> What is needed:
Your answer must consist of exactly the lines below, starting with the line with "Task: Apply bold" and going on through the line with "Task: Toggle the", and nothing else.

> Information:
● ● ● ● ●

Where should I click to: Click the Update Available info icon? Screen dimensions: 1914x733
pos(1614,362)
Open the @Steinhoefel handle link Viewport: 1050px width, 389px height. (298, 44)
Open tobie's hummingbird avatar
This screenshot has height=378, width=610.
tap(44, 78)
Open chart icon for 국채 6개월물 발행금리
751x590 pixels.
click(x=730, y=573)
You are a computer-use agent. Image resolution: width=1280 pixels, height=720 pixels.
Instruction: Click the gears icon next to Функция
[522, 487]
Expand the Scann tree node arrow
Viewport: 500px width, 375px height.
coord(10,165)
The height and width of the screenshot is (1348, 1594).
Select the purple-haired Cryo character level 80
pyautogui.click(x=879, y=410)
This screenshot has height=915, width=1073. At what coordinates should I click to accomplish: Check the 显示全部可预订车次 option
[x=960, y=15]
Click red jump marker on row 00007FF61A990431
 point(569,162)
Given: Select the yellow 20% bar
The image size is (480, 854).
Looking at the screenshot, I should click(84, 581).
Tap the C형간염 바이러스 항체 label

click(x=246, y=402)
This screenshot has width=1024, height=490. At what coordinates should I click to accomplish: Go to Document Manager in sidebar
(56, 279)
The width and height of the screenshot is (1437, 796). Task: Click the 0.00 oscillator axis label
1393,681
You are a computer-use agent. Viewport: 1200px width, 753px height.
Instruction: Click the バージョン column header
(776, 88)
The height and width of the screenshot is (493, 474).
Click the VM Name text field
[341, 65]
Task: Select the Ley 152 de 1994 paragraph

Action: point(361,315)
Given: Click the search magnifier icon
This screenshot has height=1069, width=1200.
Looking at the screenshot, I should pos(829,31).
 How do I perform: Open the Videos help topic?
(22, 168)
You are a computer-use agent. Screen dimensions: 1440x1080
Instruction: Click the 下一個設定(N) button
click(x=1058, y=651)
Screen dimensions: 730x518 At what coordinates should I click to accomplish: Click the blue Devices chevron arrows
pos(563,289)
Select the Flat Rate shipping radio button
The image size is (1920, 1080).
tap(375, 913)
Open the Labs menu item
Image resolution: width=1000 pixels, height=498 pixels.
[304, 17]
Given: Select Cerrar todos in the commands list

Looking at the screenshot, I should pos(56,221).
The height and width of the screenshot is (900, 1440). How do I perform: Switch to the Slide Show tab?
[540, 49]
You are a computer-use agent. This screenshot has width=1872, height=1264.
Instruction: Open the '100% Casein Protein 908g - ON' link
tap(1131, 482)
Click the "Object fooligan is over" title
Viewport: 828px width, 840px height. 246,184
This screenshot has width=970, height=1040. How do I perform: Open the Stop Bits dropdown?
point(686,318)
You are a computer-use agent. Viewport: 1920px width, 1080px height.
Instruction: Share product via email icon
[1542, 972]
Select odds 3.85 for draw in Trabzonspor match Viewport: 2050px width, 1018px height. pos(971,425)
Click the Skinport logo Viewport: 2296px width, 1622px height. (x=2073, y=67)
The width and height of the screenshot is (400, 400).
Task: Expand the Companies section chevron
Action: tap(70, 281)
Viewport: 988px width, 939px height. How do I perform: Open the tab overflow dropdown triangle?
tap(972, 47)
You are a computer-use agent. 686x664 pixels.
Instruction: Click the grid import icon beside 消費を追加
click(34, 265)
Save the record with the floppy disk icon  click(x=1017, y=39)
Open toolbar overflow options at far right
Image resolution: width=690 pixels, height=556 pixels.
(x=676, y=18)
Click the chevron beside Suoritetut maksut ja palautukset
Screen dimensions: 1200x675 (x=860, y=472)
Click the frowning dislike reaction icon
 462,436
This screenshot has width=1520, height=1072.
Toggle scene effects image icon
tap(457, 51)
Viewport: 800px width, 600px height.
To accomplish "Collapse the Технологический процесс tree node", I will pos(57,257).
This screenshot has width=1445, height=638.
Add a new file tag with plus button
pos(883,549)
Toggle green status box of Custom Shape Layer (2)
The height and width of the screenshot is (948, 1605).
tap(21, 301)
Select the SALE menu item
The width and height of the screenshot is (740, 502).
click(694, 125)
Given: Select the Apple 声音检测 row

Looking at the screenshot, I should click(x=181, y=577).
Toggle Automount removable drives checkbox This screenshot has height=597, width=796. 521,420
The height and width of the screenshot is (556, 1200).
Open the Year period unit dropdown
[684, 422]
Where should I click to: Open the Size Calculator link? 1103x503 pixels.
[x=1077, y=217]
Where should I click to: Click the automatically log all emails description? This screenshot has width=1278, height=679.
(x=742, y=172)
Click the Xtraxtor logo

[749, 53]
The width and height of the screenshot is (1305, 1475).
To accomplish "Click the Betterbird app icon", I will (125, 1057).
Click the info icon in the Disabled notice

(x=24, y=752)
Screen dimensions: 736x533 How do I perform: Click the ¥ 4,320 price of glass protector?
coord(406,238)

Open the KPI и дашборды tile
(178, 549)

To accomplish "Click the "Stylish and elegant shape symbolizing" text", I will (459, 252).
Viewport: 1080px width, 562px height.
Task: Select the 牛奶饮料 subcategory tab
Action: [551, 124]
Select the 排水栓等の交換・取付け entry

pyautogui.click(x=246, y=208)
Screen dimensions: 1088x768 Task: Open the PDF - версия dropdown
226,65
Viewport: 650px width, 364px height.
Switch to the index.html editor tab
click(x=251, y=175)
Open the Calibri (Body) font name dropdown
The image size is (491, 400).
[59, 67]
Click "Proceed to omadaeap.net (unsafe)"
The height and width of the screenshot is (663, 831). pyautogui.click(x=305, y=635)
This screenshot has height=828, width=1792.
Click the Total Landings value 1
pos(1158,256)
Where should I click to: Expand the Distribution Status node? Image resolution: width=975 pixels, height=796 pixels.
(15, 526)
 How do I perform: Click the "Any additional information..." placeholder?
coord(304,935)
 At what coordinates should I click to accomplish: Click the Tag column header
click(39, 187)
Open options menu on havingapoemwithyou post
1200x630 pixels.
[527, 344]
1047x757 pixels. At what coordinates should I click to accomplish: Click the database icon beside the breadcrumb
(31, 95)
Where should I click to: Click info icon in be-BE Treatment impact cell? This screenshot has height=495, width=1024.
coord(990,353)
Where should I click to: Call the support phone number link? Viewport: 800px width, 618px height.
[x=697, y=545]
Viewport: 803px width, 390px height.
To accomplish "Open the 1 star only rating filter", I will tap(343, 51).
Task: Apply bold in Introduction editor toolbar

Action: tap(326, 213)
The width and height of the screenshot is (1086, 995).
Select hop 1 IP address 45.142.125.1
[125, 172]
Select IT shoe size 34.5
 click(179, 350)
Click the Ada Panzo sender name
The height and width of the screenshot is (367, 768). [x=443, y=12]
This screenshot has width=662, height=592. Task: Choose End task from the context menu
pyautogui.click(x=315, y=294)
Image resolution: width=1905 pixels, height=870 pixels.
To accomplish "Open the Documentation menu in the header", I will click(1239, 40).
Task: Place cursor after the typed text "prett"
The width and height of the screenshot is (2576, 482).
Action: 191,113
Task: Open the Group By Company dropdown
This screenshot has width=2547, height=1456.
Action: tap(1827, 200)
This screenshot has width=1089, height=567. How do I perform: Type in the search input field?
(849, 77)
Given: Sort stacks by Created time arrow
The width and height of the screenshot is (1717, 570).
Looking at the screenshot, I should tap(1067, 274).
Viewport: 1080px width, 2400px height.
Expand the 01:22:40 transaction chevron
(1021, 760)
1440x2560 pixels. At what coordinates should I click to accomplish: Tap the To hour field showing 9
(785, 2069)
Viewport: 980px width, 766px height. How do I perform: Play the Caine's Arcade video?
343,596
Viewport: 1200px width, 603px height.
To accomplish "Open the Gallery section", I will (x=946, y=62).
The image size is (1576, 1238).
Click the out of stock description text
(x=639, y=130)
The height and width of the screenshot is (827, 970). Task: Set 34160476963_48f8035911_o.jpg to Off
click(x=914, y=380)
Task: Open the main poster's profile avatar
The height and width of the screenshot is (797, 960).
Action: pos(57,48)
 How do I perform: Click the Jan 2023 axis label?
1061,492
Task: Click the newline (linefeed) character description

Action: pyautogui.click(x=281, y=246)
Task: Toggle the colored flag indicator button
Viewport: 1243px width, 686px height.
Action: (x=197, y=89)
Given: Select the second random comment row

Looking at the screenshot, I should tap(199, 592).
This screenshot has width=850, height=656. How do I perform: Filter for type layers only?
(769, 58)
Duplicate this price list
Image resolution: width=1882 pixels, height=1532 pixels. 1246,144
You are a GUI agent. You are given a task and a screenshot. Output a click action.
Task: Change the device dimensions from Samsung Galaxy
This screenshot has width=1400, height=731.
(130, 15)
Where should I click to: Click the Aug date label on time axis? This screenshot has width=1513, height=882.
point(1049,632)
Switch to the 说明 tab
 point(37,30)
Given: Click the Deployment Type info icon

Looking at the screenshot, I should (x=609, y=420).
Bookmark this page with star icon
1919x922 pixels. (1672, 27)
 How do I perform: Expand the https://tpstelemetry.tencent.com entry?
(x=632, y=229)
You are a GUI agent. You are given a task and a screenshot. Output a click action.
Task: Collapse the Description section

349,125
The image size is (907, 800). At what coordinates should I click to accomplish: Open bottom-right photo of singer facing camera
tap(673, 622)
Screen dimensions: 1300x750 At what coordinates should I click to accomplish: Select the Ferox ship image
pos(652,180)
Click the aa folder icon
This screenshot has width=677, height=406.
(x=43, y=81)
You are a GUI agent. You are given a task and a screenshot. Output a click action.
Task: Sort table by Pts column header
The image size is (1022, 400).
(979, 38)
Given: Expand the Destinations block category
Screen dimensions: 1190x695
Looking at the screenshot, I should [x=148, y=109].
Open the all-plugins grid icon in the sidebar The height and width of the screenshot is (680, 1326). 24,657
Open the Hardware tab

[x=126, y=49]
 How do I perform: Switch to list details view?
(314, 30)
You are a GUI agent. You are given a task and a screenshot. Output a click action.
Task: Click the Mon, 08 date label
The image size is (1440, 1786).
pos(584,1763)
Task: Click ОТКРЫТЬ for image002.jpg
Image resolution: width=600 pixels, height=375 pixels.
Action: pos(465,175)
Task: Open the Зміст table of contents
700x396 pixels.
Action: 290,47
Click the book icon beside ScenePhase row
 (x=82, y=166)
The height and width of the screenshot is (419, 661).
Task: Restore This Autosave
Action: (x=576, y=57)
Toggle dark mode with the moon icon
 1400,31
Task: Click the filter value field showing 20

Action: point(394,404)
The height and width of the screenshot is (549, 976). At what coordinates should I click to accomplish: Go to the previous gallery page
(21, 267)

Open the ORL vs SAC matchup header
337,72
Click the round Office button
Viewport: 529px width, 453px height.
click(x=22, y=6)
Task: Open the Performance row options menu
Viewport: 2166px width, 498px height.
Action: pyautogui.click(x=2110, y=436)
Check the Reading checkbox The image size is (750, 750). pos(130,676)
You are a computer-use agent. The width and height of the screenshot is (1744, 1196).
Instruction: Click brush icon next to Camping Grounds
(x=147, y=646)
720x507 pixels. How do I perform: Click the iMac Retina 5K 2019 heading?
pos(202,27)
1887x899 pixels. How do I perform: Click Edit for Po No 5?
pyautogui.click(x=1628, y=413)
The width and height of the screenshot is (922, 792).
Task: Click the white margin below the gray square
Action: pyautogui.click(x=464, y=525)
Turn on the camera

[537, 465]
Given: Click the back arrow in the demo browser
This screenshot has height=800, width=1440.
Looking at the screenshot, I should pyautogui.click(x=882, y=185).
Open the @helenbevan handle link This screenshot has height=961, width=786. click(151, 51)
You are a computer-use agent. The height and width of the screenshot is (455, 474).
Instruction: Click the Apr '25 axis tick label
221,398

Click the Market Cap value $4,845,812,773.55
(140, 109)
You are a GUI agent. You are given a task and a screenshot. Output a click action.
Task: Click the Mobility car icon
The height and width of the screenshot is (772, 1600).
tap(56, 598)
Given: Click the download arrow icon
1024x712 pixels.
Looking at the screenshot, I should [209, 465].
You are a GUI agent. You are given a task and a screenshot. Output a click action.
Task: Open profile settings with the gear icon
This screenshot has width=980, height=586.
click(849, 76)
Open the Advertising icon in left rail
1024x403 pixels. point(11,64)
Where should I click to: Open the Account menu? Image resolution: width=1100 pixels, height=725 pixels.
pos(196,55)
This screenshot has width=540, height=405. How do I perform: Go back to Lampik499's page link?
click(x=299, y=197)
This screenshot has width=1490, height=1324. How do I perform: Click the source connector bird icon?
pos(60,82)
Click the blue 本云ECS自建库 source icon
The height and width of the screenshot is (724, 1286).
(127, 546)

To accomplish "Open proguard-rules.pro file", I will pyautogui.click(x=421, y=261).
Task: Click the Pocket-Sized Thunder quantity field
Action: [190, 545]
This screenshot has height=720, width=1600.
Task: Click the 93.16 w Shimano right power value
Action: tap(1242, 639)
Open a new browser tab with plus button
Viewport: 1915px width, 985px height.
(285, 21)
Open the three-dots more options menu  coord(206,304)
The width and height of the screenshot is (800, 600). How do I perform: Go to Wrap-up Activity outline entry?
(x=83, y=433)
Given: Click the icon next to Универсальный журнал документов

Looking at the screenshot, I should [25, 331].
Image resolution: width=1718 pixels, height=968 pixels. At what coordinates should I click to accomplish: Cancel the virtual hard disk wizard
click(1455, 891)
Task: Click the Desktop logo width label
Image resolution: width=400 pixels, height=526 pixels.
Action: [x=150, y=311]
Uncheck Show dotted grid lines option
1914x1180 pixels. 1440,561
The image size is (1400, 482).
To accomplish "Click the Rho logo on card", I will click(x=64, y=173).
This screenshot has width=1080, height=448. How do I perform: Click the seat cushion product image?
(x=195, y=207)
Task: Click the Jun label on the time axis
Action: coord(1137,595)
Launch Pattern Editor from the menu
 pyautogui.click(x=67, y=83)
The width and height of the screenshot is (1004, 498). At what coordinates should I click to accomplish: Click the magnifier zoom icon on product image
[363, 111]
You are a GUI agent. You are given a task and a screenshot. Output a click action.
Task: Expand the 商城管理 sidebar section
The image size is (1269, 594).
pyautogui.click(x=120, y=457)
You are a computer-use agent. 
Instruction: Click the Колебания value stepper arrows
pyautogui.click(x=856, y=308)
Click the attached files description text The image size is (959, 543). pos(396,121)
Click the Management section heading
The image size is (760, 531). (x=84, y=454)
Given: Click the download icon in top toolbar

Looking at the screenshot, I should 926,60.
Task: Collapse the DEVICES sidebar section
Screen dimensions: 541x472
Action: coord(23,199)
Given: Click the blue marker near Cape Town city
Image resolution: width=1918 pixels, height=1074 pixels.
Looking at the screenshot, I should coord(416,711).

● ● ● ● ●

> Output of the exercise:
Task: Apply bold in Introduction editor toolbar

Action: tap(326, 213)
The width and height of the screenshot is (1086, 995).
Select hop 1 IP address 45.142.125.1
[125, 172]
Select IT shoe size 34.5
 click(179, 350)
Click the Ada Panzo sender name
The height and width of the screenshot is (367, 768). [x=443, y=12]
This screenshot has width=662, height=592. Task: Choose End task from the context menu
pyautogui.click(x=315, y=294)
Image resolution: width=1905 pixels, height=870 pixels.
To accomplish "Open the Documentation menu in the header", I will click(1239, 40).
Task: Place cursor after the typed text "prett"
The width and height of the screenshot is (2576, 482).
Action: 191,113
Task: Open the Group By Company dropdown
This screenshot has width=2547, height=1456.
Action: tap(1827, 200)
This screenshot has width=1089, height=567. How do I perform: Type in the search input field?
(849, 77)
Given: Sort stacks by Created time arrow
The width and height of the screenshot is (1717, 570).
Looking at the screenshot, I should tap(1067, 274).
Viewport: 1080px width, 2400px height.
Expand the 01:22:40 transaction chevron
(1021, 760)
1440x2560 pixels. At what coordinates should I click to accomplish: Tap the To hour field showing 9
(785, 2069)
Viewport: 980px width, 766px height. How do I perform: Play the Caine's Arcade video?
343,596
Viewport: 1200px width, 603px height.
To accomplish "Open the Gallery section", I will (x=946, y=62).
The image size is (1576, 1238).
Click the out of stock description text
(x=639, y=130)
The height and width of the screenshot is (827, 970). Task: Set 34160476963_48f8035911_o.jpg to Off
click(x=914, y=380)
Task: Open the main poster's profile avatar
The height and width of the screenshot is (797, 960).
Action: pos(57,48)
 How do I perform: Click the Jan 2023 axis label?
1061,492
Task: Click the newline (linefeed) character description

Action: pyautogui.click(x=281, y=246)
Task: Toggle the colored flag indicator button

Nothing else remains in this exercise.